6:11 We have spoken freely to you, Corinthians; our heart has been opened wide to you. 6:12 Our affection for you is not restricted, but you are restricted in your affections for us. 6:13 Now as a fair exchange—I speak as to my children—open wide your hearts to us also.

J.B. Phillip’s rendering of vv11-13 shows how that a free paraphrase can sometimes score heavily over a more literal transation in terms of clarity and impact: “Oh, our dear friends in Corinth, we are hiding nothing from you and our hearts are absolutely open to you. Any stiffness between us must be on your part, for we assure you there is none on ours. Do reward me (I talk to you as though you were my own children) with the same complete candour.”

Unequal Partners, 14-18

6:14 Do not become partners with those who do not believe, for what partnership is there between righteousness and lawlessness, or what fellowship does light have with darkness? 6:15 And what agreement does Christ have with Beliar?
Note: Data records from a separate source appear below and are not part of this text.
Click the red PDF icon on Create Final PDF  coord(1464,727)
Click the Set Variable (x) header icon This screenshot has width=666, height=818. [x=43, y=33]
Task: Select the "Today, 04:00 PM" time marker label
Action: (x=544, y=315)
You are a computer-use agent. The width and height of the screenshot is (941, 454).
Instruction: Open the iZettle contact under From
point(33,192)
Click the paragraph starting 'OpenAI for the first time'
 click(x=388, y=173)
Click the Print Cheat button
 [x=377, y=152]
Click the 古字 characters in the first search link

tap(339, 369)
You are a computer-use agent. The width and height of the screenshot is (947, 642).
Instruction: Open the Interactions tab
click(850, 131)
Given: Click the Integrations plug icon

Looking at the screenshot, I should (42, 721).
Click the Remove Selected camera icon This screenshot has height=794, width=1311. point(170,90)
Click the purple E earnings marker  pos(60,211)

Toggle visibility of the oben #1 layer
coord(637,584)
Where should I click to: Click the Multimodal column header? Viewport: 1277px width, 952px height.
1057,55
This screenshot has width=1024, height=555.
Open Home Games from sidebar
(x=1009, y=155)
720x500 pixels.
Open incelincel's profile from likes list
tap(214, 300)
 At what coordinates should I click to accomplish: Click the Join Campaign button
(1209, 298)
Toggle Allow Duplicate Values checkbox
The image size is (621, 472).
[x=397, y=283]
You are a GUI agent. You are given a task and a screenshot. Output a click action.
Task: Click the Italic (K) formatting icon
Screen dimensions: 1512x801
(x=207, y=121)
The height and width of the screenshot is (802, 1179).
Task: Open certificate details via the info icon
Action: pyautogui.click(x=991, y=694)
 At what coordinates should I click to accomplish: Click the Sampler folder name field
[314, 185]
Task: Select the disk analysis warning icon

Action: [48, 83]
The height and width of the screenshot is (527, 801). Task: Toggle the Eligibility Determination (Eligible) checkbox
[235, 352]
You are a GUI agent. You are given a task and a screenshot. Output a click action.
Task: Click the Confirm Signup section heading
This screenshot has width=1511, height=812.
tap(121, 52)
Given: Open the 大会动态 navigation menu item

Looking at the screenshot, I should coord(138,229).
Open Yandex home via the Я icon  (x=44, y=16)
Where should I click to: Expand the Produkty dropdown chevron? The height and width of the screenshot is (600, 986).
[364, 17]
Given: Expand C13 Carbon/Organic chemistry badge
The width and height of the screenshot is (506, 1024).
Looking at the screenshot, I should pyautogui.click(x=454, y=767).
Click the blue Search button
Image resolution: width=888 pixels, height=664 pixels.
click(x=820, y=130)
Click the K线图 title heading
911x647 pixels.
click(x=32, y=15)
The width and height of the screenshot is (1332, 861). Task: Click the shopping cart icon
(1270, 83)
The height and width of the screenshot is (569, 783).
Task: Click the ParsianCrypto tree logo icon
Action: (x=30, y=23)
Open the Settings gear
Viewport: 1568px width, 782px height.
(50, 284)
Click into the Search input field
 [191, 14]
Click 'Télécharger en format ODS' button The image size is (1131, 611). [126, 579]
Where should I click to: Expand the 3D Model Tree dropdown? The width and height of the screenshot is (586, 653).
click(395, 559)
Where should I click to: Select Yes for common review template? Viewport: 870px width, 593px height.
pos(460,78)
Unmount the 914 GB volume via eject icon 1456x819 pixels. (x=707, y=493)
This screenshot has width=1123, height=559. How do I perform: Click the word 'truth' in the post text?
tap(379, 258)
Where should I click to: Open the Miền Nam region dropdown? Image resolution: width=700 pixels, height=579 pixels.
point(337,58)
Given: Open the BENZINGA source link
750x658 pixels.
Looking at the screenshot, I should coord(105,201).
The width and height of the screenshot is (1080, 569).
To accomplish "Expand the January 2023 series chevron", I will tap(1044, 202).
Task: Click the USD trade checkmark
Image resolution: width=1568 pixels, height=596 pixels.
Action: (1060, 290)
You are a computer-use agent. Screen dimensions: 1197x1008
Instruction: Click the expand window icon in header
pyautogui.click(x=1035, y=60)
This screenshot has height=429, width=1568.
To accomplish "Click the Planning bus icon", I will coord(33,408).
Or what does a believer share in common with an unbeliever? 6:16 And what mutual agreement does the temple of God have with idols? For we are the temple of the living God, just as God said, “I will live in them and will walk among them, and I will be their God, and they will be my people.” 6:17 Therefore “come out from their midst, and be separate,” says the Lord, “and touch no unclean thing, and I will welcome you, 6:18 and I will be a father to you, and you will be my sons and daughters,” says the All-Powerful Lord.

Do not become partners with those who do not believe – This metaphor is taken from Deut 22:10, which forbad the yoking of ox and ass together, suggesting that ‘the Christian is a different breed from the unbeliever and is forbidden an improper relationship with him’ (Fee).

See Mt 10:34-39.

Fee & Stuart say that ‘Traditionally, picking up a more contemporary metaphor, this has been interpreted as forbidding marriage between a Christian and non-Christian. However, the metaphor of a yoke is rarely used in antiquity to refer to marriage, and there is nothing whatsoever in the context that remotely suggests that marriage is in view here.’ (How To Read The Bible For All Its Worth, 4th ed., p80).  However, these authors recognise that we cannot be sure what Paul is referring to here, but it may well be legitimate to extend its application, because ‘it is indeed a biblical principle that can be sustained apart from this single text.’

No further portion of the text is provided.